◆ Task directions
Extract every line of the material below word for word, omitting the pictures.

----------

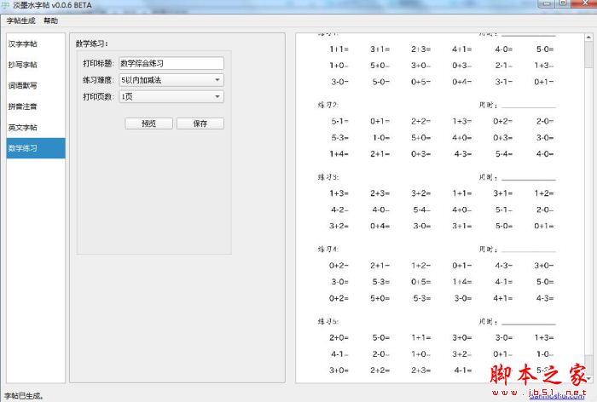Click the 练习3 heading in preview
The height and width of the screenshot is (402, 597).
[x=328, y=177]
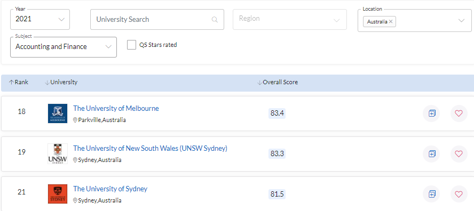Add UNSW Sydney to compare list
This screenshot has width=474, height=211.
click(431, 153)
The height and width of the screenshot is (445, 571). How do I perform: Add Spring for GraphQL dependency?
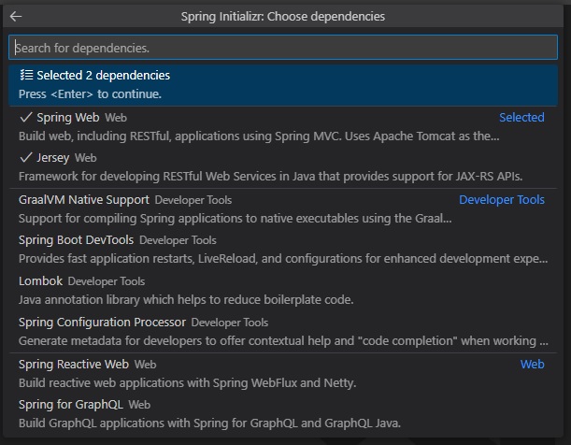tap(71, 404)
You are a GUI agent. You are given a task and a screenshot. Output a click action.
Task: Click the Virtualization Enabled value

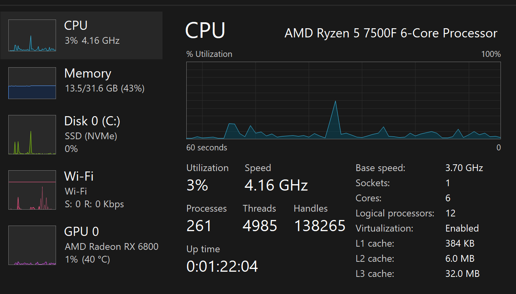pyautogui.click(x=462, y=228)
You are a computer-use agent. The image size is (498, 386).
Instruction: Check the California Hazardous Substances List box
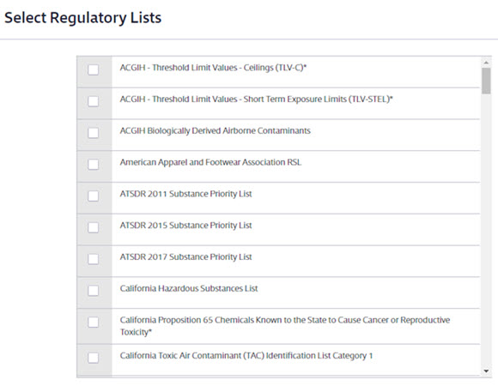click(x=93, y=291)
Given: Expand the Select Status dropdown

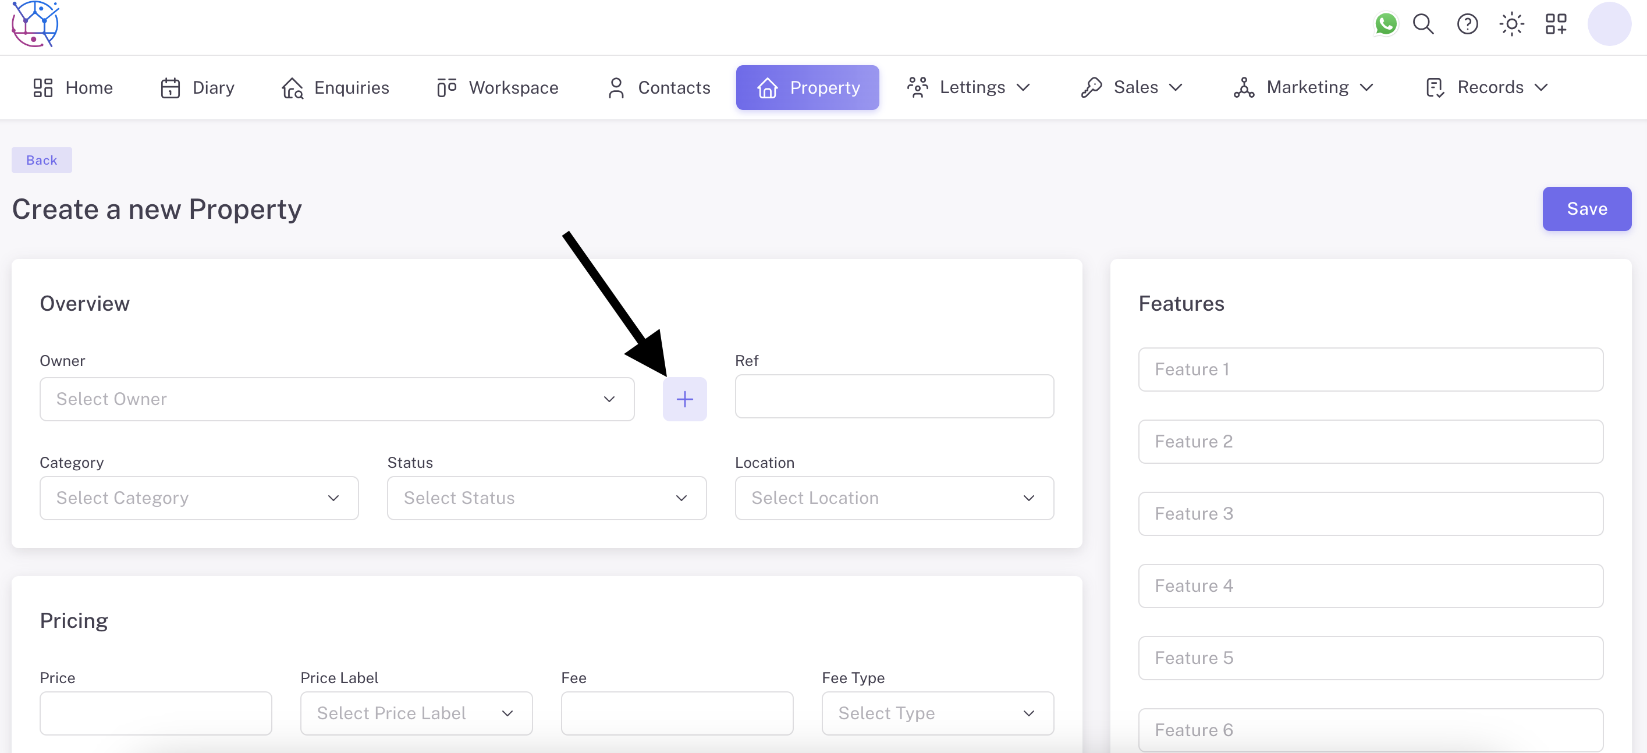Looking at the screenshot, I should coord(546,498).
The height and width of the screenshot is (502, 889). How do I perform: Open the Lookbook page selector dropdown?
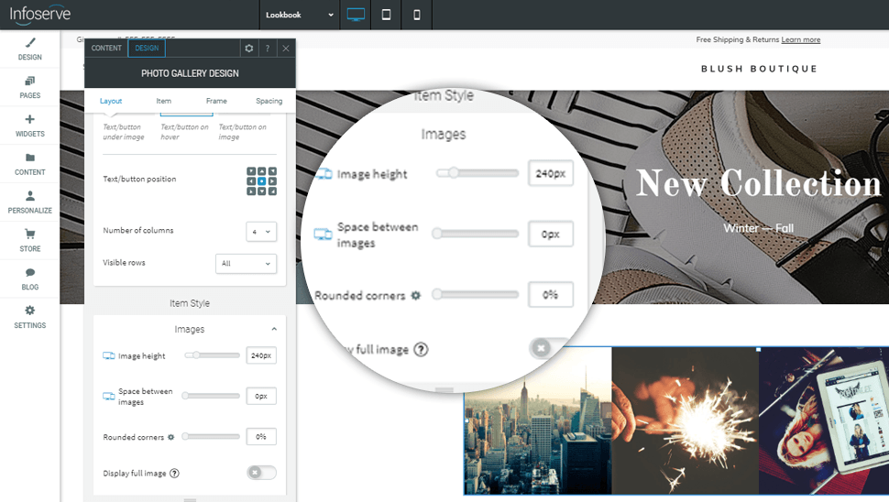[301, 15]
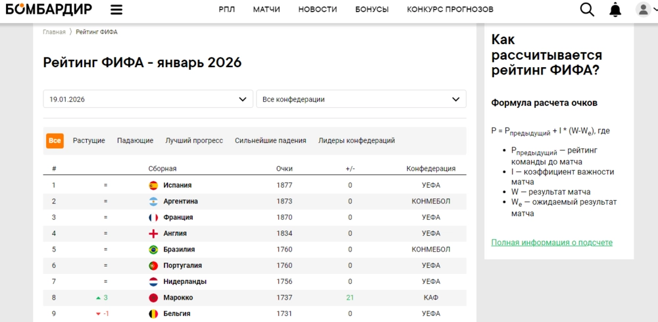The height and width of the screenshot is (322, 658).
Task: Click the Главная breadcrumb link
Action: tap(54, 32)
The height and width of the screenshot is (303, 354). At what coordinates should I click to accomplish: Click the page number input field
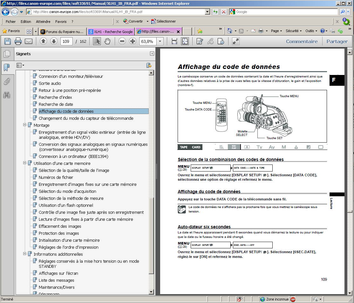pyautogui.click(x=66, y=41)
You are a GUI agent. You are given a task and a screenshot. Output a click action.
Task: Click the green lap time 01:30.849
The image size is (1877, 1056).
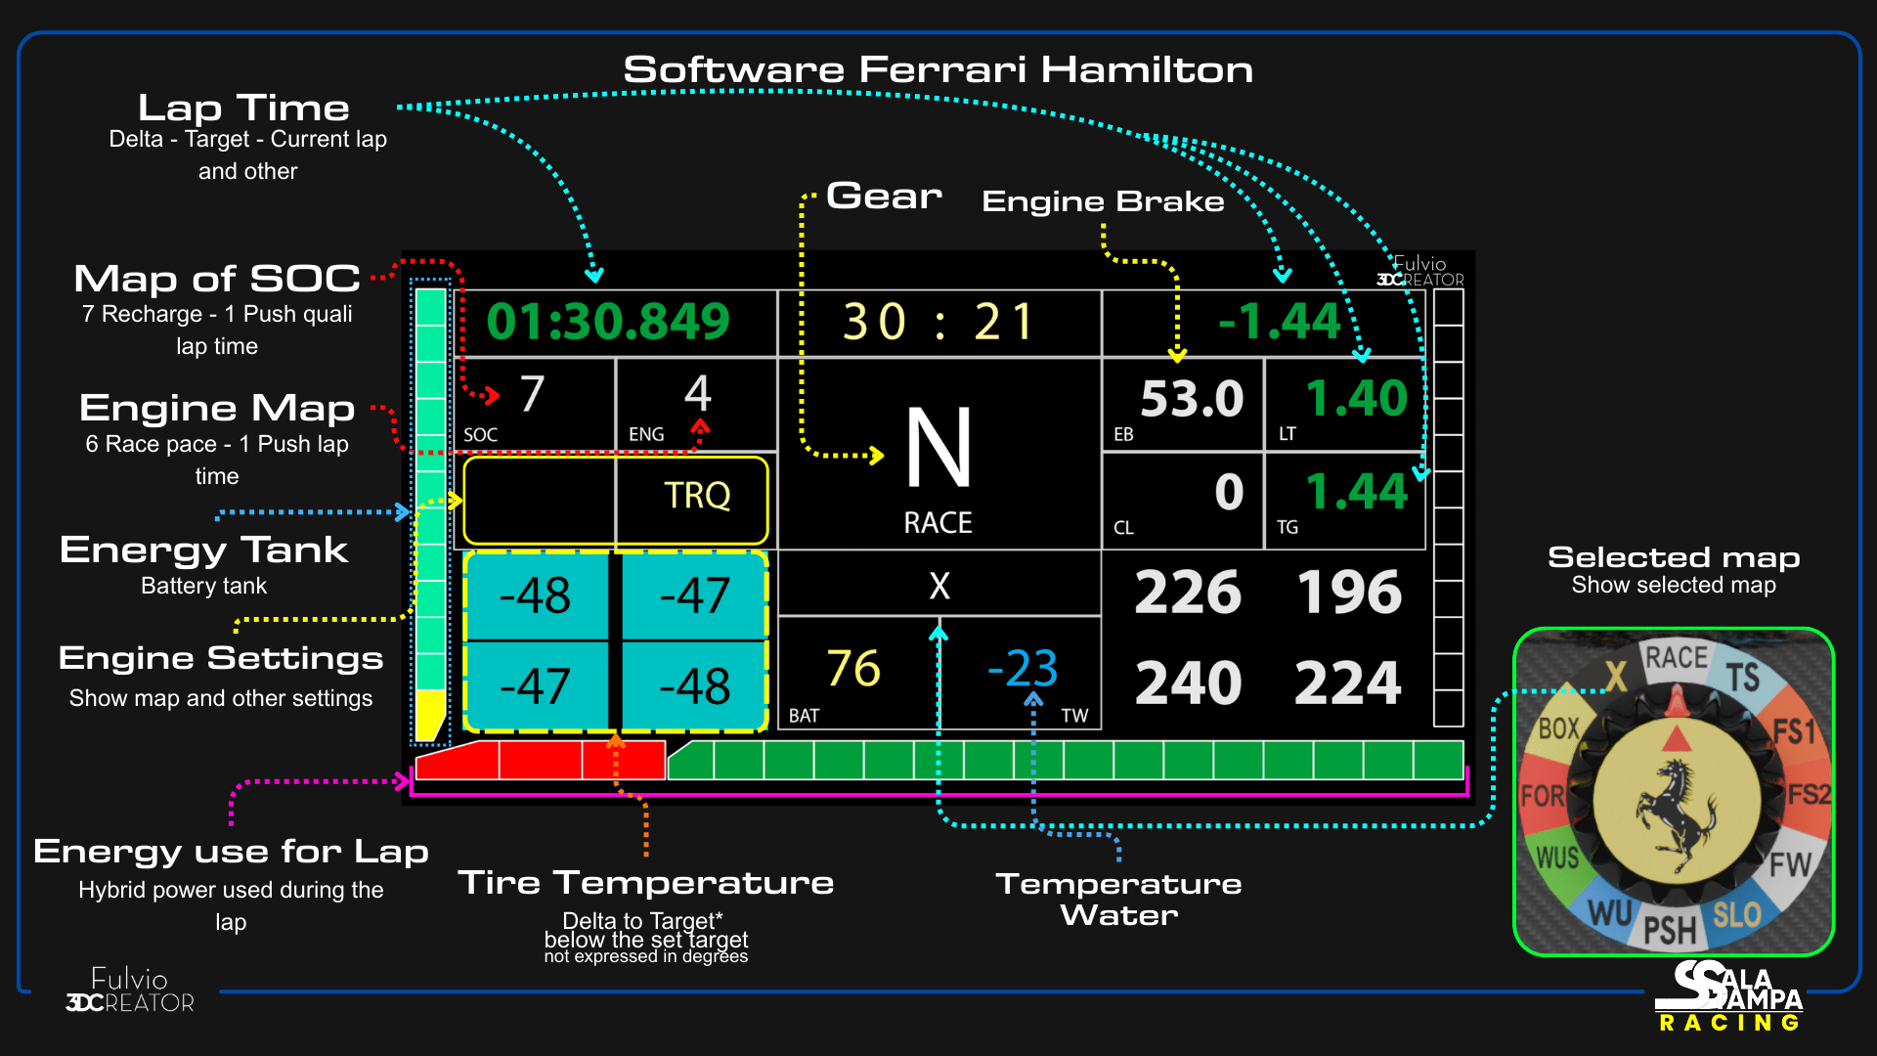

----------

◆ Result of this task
Click the 练习3 heading in preview
The height and width of the screenshot is (402, 597).
[x=328, y=177]
Add UNSW Sydney to compare list
This screenshot has width=474, height=211.
click(431, 153)
The height and width of the screenshot is (445, 571). How do I perform: Add Spring for GraphQL dependency?
tap(71, 404)
You are a GUI agent. You are given a task and a screenshot. Output a click action.
Task: Click the Virtualization Enabled value

pyautogui.click(x=462, y=228)
You are a computer-use agent. The image size is (498, 386).
Instruction: Check the California Hazardous Substances List box
click(x=93, y=291)
Given: Expand the Select Status dropdown

Looking at the screenshot, I should coord(546,498).
The height and width of the screenshot is (502, 889). How do I perform: Open the Lookbook page selector dropdown?
[301, 15]
The height and width of the screenshot is (322, 658).
Task: Click the Главная breadcrumb link
Action: tap(54, 32)
The height and width of the screenshot is (303, 354). At what coordinates should I click to accomplish: Click the page number input field
pyautogui.click(x=66, y=41)
You are a GUI agent. You are given a task and a screenshot. Output a click action.
Task: Click the green lap time 01:30.849
The image size is (1877, 1056).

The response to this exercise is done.